-- SUPPLIED TEXT start --

According to Embraer, the commonality between the four aircraft is high: 89% between the Embraer 170/175 and the Embraer 190/195 and 95% between the Embraer 170 and the Embraer 175 as well as between the Embraer 190 and the Embraer 195, which would provide US Airways with additional cost savings.

Siegel said one big advantage of adding the larger Embraer RJs to the mainline fleet would be moving MidAtlantic Airways’ mainline pilots up without a heavy training burden because all four aircraft have a common type rating.

Siegel told Aviation Daily, It’s premature to say we’re going to pursue that aircraft (EMB-190/195), but it was absolutely something we viewed as attractive and something that went into our calculus.

Potential B767/B757 Fleet Replacement:

US Airways has reached agreement with Airbus Industries for the airline to receive 29 Airbus aircraft in 2007 through 2009. The firm orders are for 10 A330-200s, 13 A321s, and 6 A320s. US Airways could opt to take delivery of these 29 new Airbus aircraft, plus other unspecified aircraft, to replace the aging 41 B767s/B757s before the end of the decade, provided US Airways remains independent and in its current structure.

Hypothetical 2011 Mainline Fleet:

Aircraft Type
2003 2011 (hypothetical date)

A330s 9 19
B767s 10 0
B757s 31 0
A321s 28 41
A320s 23 29 (1)
A319s 61 61
B737-400s 47 0
B737-300s 70 0
EMB-190/195 0 129

Total aircraft 279 279 (2)

Note (1) – US Airways and GECAS negotiated for 7 A320 family aircraft to be removed from service that were replaced by B737 aircraft. The A320 family aircraft could be returned to active service in the future.

-- SUPPLIED TEXT end --
-- RECORD SET start --

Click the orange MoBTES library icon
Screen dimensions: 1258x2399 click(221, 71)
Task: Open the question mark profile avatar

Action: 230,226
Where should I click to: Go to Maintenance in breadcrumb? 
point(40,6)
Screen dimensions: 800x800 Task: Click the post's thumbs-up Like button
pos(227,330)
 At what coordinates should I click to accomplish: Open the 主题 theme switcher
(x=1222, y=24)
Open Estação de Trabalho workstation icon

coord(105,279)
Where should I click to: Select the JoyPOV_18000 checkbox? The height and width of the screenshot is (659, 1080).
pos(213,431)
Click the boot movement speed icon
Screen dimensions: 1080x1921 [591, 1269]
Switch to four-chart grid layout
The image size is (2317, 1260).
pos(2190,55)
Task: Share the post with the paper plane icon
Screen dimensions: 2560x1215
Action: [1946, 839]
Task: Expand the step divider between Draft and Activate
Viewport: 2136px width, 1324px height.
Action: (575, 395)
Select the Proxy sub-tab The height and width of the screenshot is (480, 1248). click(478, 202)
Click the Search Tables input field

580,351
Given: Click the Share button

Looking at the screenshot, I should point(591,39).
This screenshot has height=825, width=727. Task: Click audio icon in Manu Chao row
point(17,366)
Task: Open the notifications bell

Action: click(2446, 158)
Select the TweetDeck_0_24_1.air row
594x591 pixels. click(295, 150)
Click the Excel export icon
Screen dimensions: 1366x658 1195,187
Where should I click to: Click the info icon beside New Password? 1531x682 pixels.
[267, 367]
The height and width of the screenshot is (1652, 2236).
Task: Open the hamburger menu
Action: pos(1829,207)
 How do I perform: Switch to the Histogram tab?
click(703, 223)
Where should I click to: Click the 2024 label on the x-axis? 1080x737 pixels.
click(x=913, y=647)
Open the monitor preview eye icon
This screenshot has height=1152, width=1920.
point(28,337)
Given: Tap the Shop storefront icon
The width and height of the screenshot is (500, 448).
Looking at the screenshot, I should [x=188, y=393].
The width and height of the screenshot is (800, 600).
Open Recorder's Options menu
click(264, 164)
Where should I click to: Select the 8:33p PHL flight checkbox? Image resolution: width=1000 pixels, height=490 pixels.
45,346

-- RECORD SET end --

GOAL - According to the fleet text, what aircraft make up the firm orders in US Airways' agreement with Airbus? None of the entries matter for this.

IN RESPONSE - 10 A330-200s, 13 A321s, and 6 A320s.